Requirement: Pictures aside, copy exactly the lines running from the one with "The height and width of the screenshot is (720, 1280)." to the end of the records.

════════════════

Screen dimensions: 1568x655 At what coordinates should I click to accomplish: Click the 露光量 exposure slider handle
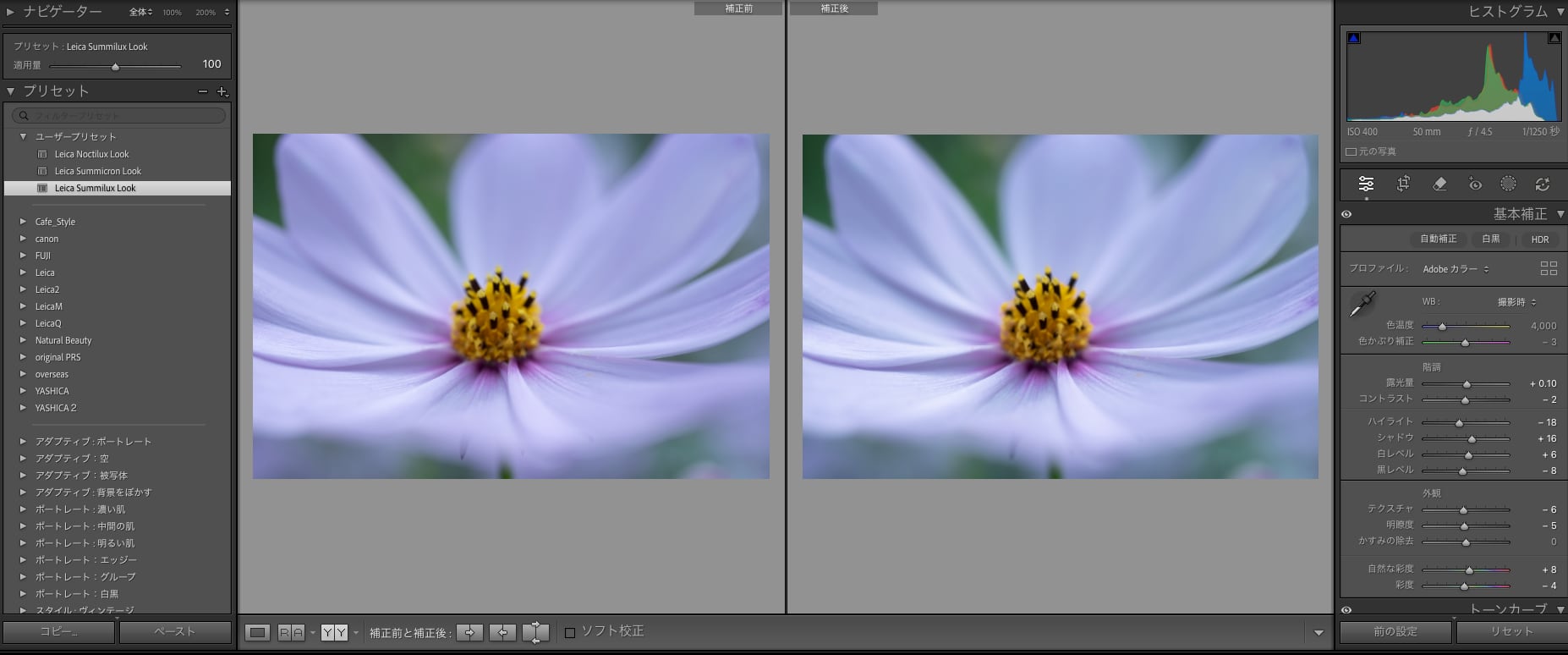click(x=1467, y=384)

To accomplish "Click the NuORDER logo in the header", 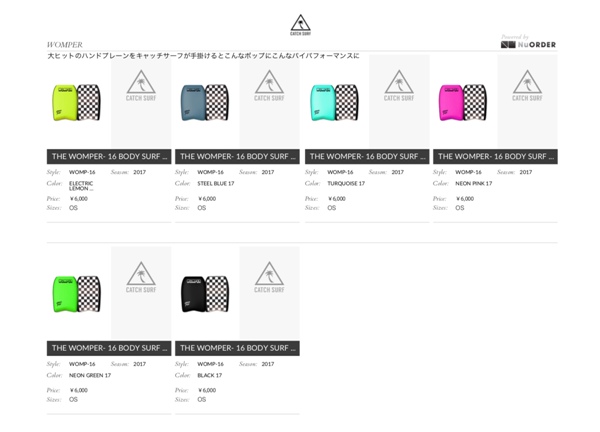I will (528, 44).
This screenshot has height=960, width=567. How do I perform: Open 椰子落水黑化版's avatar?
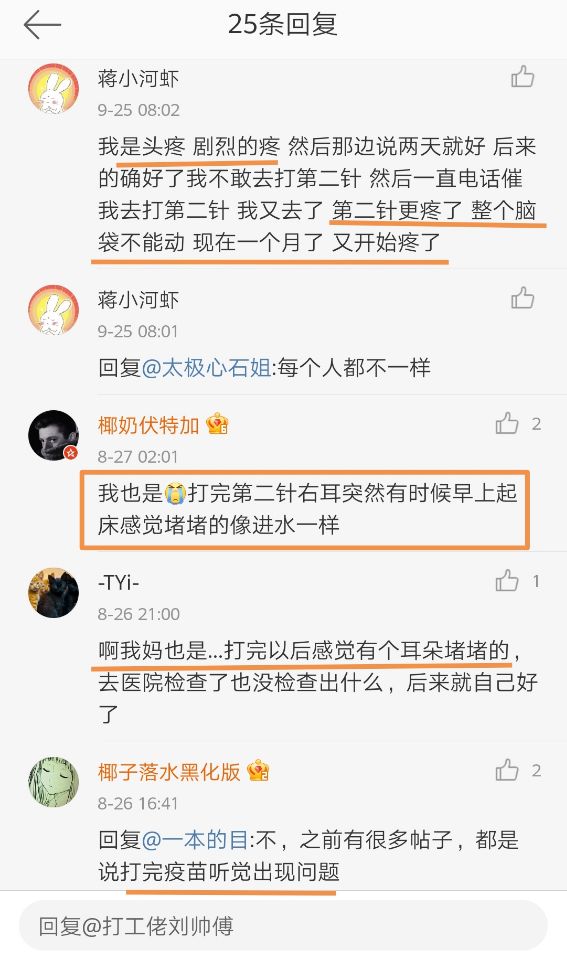click(x=54, y=782)
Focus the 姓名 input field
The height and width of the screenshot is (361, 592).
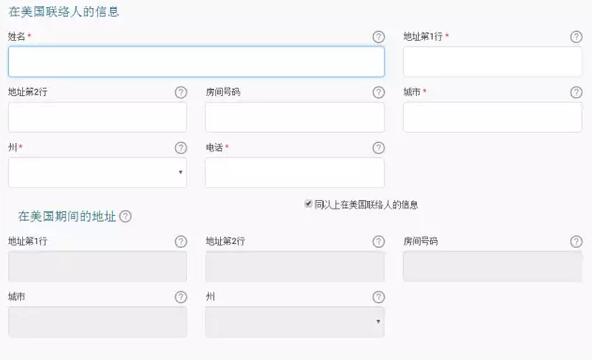[196, 62]
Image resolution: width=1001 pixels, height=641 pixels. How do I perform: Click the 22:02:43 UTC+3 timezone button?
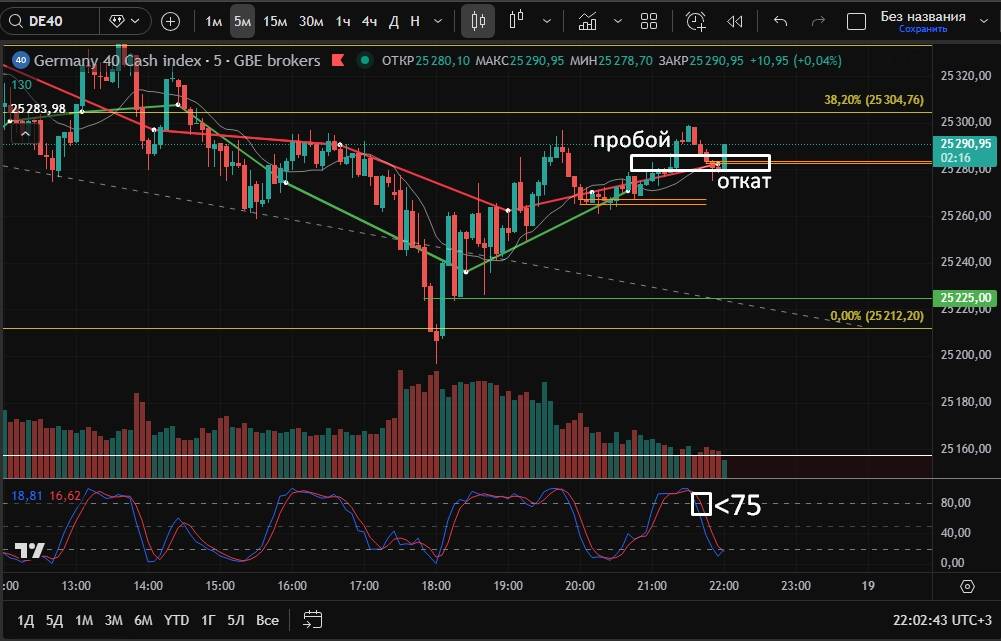[x=942, y=620]
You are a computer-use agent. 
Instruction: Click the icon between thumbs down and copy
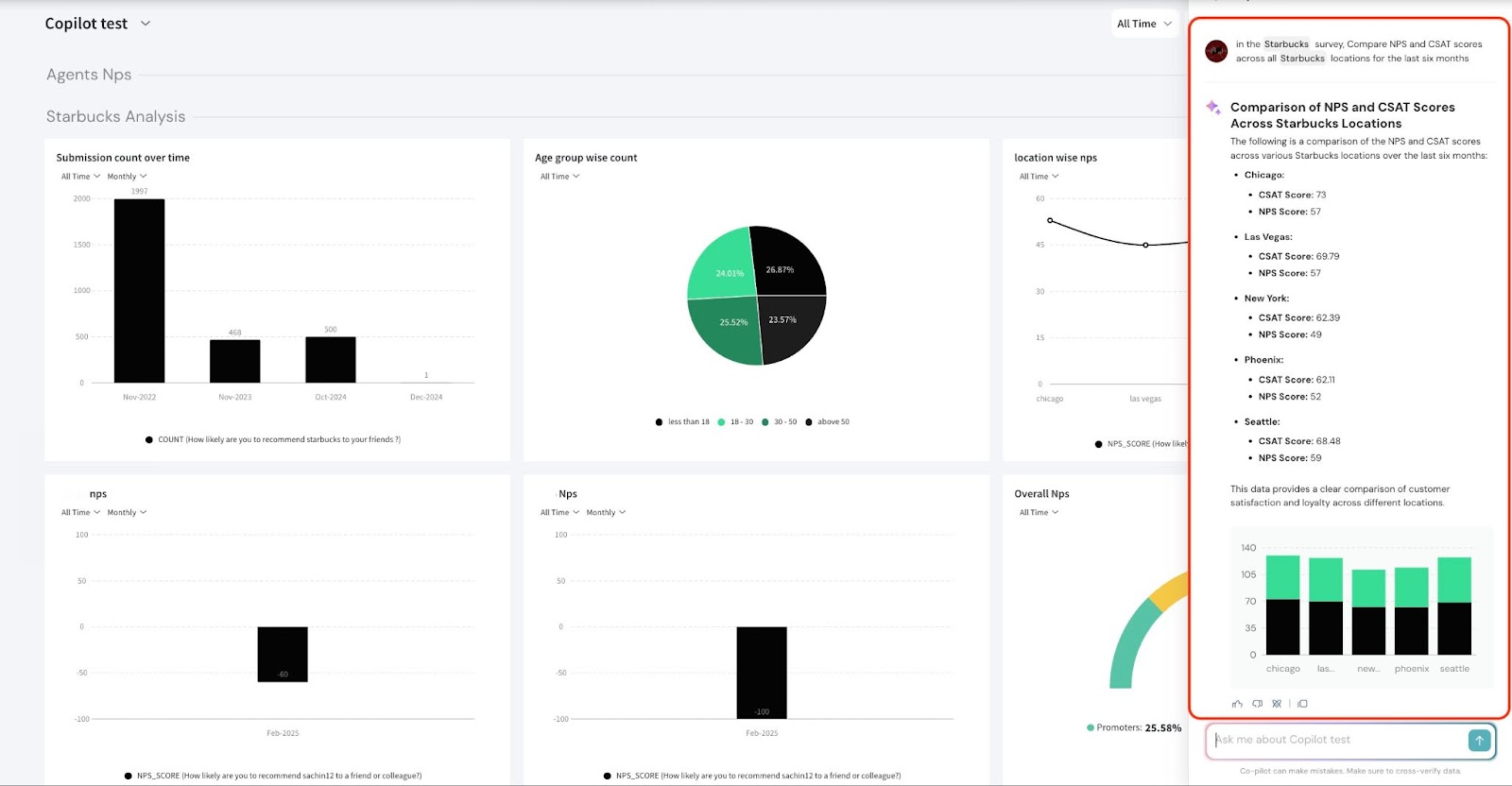(x=1277, y=704)
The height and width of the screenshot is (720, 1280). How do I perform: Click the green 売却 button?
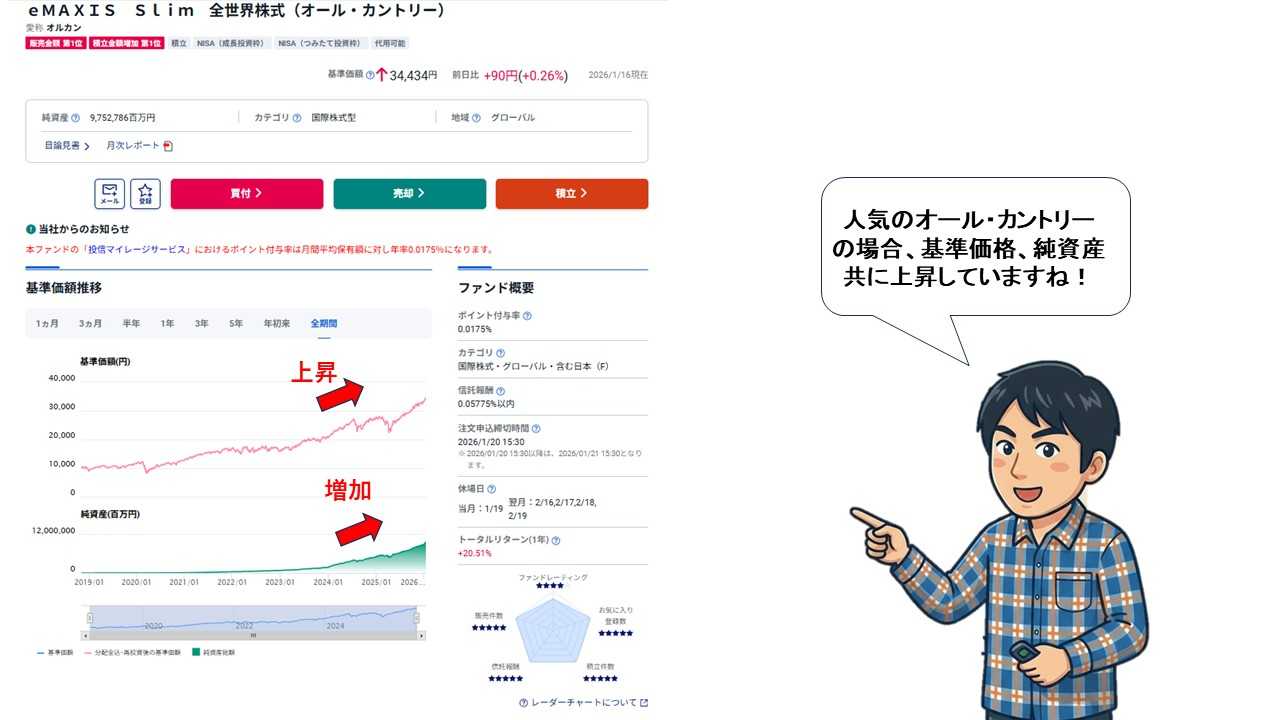409,194
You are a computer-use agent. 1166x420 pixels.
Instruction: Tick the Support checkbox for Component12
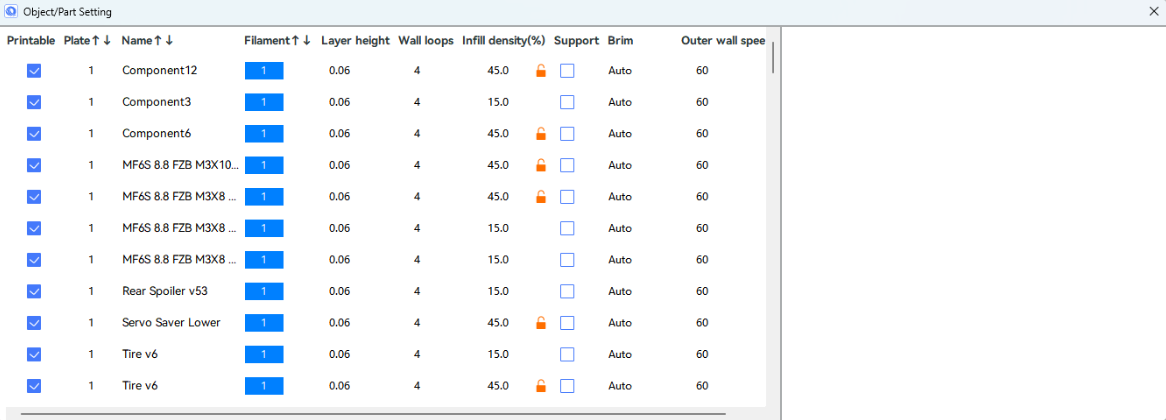tap(567, 71)
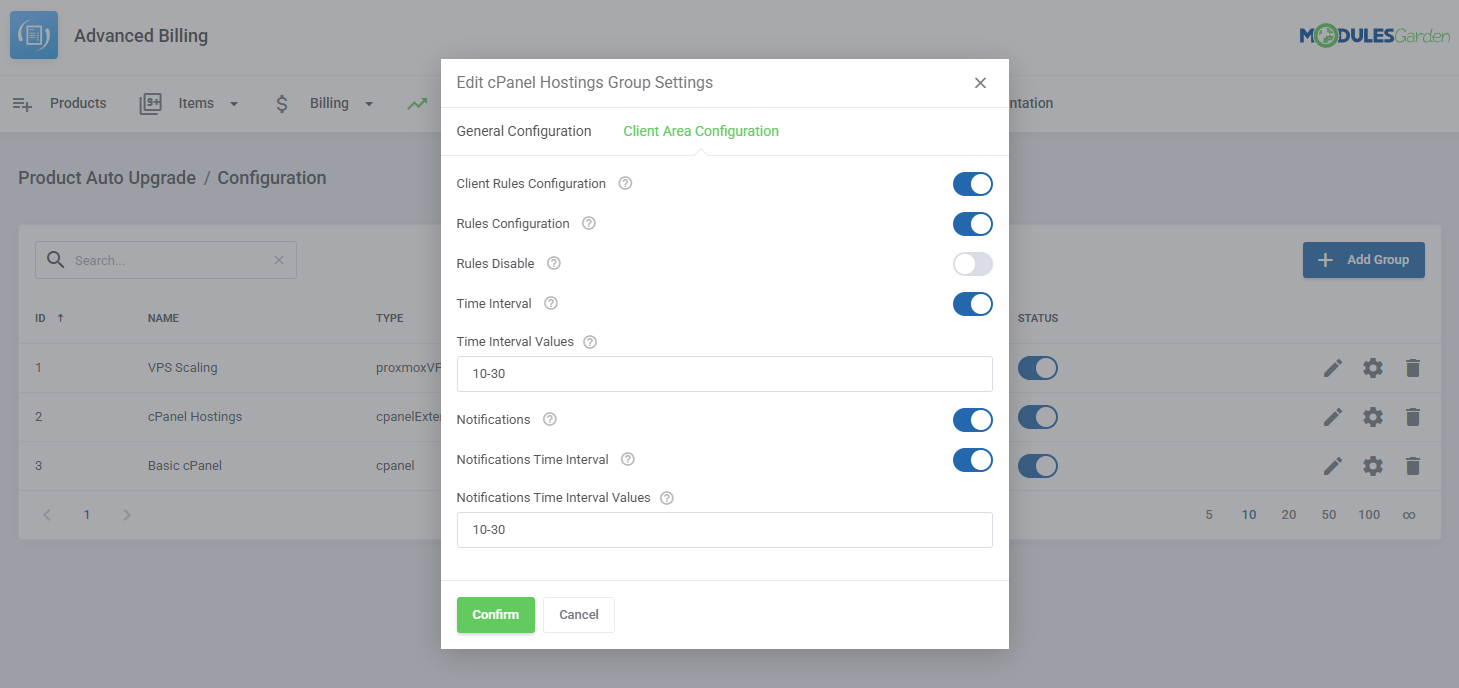Delete the Basic cPanel group via trash icon
Viewport: 1459px width, 688px height.
[x=1413, y=466]
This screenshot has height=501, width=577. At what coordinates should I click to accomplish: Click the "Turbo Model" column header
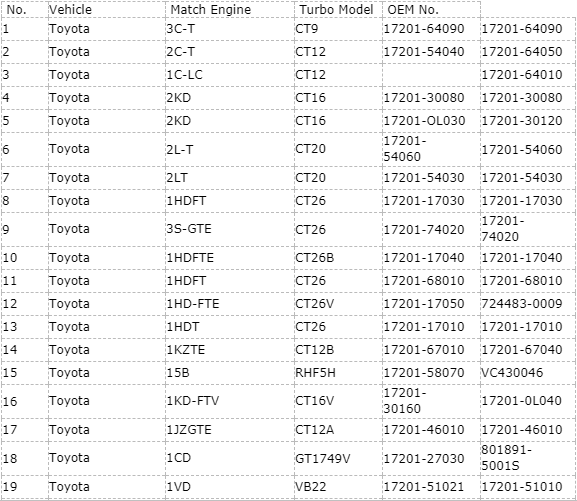coord(336,10)
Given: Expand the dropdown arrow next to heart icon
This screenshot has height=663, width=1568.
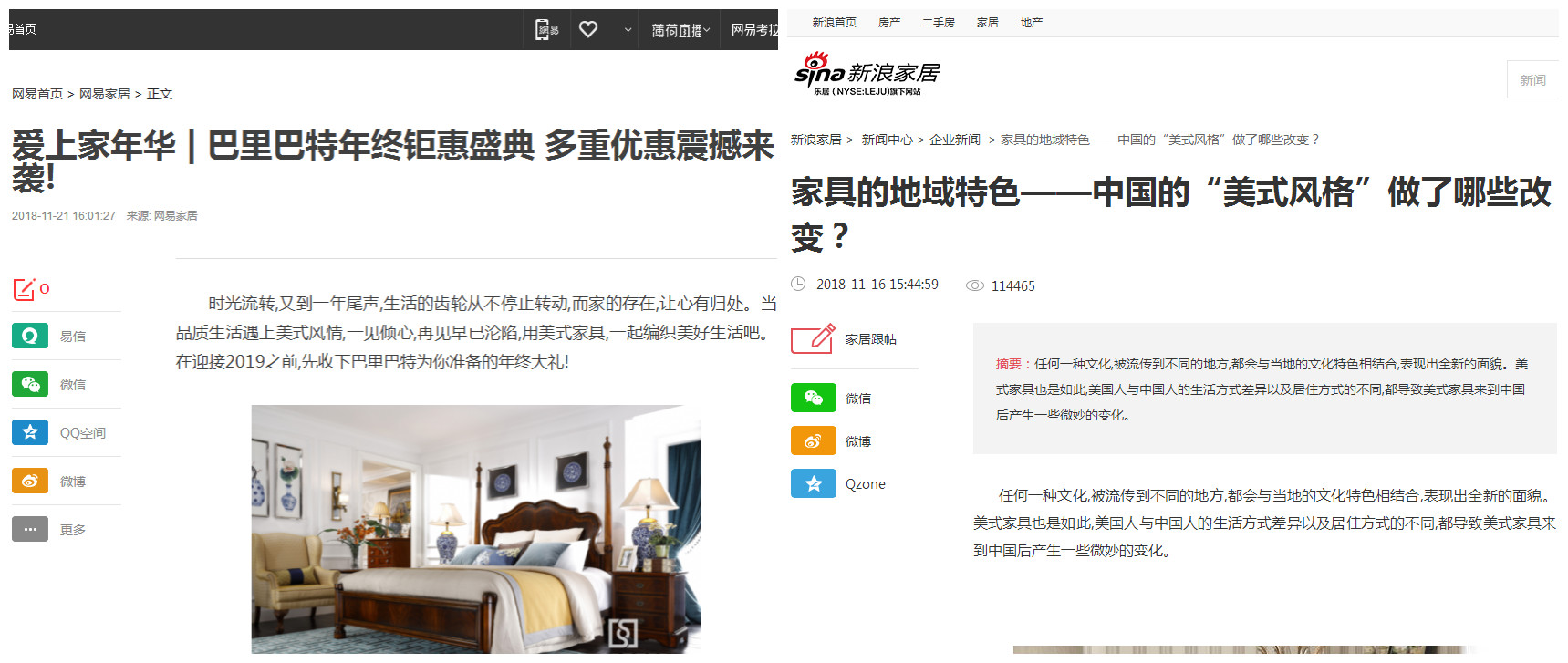Looking at the screenshot, I should (x=628, y=30).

════════════════

Answer box:
The height and width of the screenshot is (720, 1280). How do I perform: Click the green 売却 button?
409,194
You are a computer-use agent. 1166x420 pixels.
Instruction: Tick the Support checkbox for Component12
tap(567, 71)
Delete the Basic cPanel group via trash icon
Viewport: 1459px width, 688px height.
[x=1413, y=466]
This screenshot has height=501, width=577. At what coordinates should I click to accomplish: Click the "Turbo Model" column header
coord(336,10)
Given: Expand the dropdown arrow next to heart icon
This screenshot has height=663, width=1568.
Looking at the screenshot, I should (x=628, y=30).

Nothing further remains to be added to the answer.